_PROVIDED RECORDS_
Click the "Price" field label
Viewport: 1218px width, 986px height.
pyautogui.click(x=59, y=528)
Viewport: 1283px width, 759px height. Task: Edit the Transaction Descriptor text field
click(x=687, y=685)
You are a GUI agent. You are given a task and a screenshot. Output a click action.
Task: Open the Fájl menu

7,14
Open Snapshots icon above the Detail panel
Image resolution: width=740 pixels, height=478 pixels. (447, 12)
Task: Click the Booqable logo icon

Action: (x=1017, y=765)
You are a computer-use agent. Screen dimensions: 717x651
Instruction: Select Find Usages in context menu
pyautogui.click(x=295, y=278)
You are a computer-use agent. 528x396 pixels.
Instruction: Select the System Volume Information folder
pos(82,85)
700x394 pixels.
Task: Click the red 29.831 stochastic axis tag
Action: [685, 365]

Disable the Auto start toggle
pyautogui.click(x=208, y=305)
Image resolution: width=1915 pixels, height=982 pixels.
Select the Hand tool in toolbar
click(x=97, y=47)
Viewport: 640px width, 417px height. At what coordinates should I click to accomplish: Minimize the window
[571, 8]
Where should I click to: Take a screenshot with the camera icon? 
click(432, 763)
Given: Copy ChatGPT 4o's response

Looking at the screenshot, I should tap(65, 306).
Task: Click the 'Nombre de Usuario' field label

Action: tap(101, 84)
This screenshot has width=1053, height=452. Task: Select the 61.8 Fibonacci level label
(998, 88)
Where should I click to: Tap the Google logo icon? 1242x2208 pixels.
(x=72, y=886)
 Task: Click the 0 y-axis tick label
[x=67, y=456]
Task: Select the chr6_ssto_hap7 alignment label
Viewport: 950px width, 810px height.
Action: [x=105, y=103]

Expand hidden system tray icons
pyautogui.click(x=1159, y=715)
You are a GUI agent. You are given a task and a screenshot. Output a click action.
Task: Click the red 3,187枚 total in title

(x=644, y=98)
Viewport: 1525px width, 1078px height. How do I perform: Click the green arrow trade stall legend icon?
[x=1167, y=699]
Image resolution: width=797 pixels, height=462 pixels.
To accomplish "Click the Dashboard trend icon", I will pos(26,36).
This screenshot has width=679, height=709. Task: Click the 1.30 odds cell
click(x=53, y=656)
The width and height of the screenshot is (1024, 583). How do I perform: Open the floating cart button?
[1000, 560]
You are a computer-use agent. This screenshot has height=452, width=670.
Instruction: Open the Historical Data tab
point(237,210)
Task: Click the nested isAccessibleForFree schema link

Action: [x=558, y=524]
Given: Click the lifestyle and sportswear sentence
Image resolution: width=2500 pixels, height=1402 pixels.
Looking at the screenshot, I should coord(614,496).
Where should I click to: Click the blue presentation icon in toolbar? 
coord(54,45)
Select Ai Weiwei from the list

_TASK_
Without leaving out a single line, retype the material above exactly.

_EXERCISE ANSWER_
Click the "Price" field label
Viewport: 1218px width, 986px height.
pyautogui.click(x=59, y=528)
Viewport: 1283px width, 759px height. Task: Edit the Transaction Descriptor text field
click(x=687, y=685)
You are a GUI agent. You are given a task and a screenshot. Output a click action.
Task: Open the Fájl menu

7,14
Open Snapshots icon above the Detail panel
Image resolution: width=740 pixels, height=478 pixels. (447, 12)
Task: Click the Booqable logo icon

Action: (x=1017, y=765)
You are a computer-use agent. Screen dimensions: 717x651
Instruction: Select Find Usages in context menu
pyautogui.click(x=295, y=278)
You are a computer-use agent. 528x396 pixels.
Instruction: Select the System Volume Information folder
pos(82,85)
700x394 pixels.
Task: Click the red 29.831 stochastic axis tag
Action: [685, 365]

Disable the Auto start toggle
pyautogui.click(x=208, y=305)
Image resolution: width=1915 pixels, height=982 pixels.
Select the Hand tool in toolbar
click(x=97, y=47)
Viewport: 640px width, 417px height. At what coordinates should I click to accomplish: Minimize the window
[571, 8]
Where should I click to: Take a screenshot with the camera icon? 
click(432, 763)
Given: Copy ChatGPT 4o's response

Looking at the screenshot, I should tap(65, 306).
Task: Click the 'Nombre de Usuario' field label

Action: tap(101, 84)
This screenshot has width=1053, height=452. Task: Select the 61.8 Fibonacci level label
(998, 88)
Where should I click to: Tap the Google logo icon? 1242x2208 pixels.
(x=72, y=886)
 Task: Click the 0 y-axis tick label
[x=67, y=456]
Task: Select the chr6_ssto_hap7 alignment label
Viewport: 950px width, 810px height.
Action: [x=105, y=103]

Expand hidden system tray icons
pyautogui.click(x=1159, y=715)
You are a GUI agent. You are given a task and a screenshot. Output a click action.
Task: Click the red 3,187枚 total in title

(x=644, y=98)
Viewport: 1525px width, 1078px height. How do I perform: Click the green arrow trade stall legend icon?
[x=1167, y=699]
Image resolution: width=797 pixels, height=462 pixels.
To accomplish "Click the Dashboard trend icon", I will pos(26,36).
This screenshot has width=679, height=709. Task: Click the 1.30 odds cell
click(x=53, y=656)
The width and height of the screenshot is (1024, 583). How do I perform: Open the floating cart button?
[1000, 560]
You are a computer-use agent. This screenshot has height=452, width=670.
Instruction: Open the Historical Data tab
point(237,210)
Task: Click the nested isAccessibleForFree schema link

Action: [x=558, y=524]
Given: Click the lifestyle and sportswear sentence
Image resolution: width=2500 pixels, height=1402 pixels.
Looking at the screenshot, I should coord(614,496).
Where should I click to: Click the blue presentation icon in toolbar? 
coord(54,45)
Select Ai Weiwei from the list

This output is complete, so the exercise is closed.